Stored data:
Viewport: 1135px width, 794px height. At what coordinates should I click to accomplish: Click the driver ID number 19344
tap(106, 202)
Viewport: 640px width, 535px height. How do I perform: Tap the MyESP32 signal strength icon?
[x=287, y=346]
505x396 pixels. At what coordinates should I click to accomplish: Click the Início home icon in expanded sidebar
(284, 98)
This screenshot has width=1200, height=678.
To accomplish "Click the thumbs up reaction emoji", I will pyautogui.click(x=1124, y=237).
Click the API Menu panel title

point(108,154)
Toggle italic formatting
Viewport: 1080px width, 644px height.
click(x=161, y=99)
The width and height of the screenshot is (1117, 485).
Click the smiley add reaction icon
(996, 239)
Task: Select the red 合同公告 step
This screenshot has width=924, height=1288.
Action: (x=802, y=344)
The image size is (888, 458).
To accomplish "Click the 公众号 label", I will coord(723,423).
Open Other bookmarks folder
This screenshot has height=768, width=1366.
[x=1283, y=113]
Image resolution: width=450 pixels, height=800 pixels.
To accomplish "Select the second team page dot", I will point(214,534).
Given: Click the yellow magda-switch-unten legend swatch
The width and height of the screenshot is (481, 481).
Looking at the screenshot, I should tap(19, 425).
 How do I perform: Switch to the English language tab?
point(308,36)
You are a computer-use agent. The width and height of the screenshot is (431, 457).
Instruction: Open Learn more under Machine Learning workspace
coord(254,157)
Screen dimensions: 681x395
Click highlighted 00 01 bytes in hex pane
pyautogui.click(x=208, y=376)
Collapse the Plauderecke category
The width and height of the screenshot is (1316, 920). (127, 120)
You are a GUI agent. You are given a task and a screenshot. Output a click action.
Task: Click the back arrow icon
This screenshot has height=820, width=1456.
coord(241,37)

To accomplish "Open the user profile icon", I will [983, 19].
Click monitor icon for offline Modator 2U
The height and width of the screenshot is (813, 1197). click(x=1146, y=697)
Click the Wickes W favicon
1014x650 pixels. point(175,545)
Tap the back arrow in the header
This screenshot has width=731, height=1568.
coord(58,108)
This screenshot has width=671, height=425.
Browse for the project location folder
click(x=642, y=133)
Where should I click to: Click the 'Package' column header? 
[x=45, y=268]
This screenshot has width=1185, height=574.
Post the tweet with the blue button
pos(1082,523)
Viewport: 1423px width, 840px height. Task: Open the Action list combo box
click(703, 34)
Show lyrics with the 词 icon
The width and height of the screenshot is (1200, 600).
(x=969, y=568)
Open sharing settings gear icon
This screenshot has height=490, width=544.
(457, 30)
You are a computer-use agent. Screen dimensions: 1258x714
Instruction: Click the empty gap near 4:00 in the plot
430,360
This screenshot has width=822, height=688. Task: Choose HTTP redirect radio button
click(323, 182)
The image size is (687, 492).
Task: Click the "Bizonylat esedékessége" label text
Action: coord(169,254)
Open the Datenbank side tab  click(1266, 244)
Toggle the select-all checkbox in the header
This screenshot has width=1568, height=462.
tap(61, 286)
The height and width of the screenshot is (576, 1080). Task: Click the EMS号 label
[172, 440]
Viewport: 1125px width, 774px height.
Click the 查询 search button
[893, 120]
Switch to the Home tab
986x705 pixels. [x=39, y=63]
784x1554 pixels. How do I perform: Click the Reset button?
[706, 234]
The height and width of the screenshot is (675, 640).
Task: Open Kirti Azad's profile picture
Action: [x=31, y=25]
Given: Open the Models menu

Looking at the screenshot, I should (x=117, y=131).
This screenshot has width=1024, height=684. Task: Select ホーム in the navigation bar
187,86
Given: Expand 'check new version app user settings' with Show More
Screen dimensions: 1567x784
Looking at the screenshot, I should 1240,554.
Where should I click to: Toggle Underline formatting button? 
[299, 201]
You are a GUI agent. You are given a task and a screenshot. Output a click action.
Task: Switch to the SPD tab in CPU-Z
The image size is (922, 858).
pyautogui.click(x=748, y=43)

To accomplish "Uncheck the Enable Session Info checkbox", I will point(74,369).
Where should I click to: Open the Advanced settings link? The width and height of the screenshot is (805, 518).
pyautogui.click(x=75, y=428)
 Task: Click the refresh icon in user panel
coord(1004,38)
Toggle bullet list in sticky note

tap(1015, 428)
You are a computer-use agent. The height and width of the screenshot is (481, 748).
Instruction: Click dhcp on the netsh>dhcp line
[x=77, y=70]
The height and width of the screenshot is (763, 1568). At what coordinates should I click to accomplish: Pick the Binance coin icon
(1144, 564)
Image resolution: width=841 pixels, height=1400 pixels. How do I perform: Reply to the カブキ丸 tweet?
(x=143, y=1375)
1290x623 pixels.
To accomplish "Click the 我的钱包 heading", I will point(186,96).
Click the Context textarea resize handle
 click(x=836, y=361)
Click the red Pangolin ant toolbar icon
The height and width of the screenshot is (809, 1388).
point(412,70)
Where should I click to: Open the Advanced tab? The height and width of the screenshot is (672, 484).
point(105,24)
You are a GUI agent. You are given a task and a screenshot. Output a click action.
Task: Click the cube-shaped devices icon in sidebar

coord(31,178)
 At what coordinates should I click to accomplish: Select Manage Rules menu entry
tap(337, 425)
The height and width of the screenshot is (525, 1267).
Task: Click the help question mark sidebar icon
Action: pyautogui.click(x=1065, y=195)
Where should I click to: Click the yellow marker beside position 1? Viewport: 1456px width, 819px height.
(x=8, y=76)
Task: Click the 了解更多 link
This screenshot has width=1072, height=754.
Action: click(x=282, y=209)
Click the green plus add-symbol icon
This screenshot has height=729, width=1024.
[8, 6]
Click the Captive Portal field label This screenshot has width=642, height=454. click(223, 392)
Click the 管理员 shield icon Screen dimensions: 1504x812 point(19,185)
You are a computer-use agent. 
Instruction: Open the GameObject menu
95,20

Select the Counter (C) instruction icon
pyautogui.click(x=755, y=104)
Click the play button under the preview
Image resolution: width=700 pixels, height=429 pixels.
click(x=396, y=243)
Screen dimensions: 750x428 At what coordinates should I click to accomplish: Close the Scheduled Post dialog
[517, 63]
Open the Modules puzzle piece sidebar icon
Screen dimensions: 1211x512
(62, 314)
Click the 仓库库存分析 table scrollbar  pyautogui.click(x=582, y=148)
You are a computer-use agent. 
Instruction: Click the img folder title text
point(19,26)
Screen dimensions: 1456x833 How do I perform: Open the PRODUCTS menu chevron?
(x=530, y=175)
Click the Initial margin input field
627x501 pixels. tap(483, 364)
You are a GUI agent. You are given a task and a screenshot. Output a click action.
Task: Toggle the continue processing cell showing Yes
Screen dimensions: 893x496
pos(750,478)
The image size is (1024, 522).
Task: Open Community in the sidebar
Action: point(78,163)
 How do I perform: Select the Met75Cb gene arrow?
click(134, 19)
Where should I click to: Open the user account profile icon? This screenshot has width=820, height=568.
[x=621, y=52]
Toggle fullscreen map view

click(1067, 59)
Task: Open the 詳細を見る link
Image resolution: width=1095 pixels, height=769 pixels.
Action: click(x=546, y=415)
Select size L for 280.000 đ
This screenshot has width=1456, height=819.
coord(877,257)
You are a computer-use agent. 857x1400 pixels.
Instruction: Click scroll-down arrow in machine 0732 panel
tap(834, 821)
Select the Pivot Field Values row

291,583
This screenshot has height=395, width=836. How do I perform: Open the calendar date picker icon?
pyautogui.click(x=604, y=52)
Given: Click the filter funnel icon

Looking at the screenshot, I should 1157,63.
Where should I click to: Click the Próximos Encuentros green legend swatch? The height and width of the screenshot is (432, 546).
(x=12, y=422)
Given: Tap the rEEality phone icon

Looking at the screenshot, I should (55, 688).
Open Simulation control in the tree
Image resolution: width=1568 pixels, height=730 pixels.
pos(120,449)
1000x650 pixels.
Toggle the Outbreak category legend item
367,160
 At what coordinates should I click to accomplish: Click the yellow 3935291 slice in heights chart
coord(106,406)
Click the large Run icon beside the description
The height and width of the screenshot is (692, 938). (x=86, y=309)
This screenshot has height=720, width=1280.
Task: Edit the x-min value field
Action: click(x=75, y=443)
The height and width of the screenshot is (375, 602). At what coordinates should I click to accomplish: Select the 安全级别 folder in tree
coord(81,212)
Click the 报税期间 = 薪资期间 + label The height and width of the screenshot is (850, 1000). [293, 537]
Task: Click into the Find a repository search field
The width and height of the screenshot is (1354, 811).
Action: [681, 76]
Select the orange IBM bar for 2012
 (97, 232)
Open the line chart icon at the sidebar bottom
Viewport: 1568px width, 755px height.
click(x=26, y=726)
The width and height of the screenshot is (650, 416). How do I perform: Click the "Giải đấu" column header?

DIRECTIONS:
Above are the records; copy every line in them that holds the word "checkbox".

SOLUTION:
Toggle the select-all checkbox in the header
To accomplish "Uncheck the Enable Session Info checkbox", I will point(74,369).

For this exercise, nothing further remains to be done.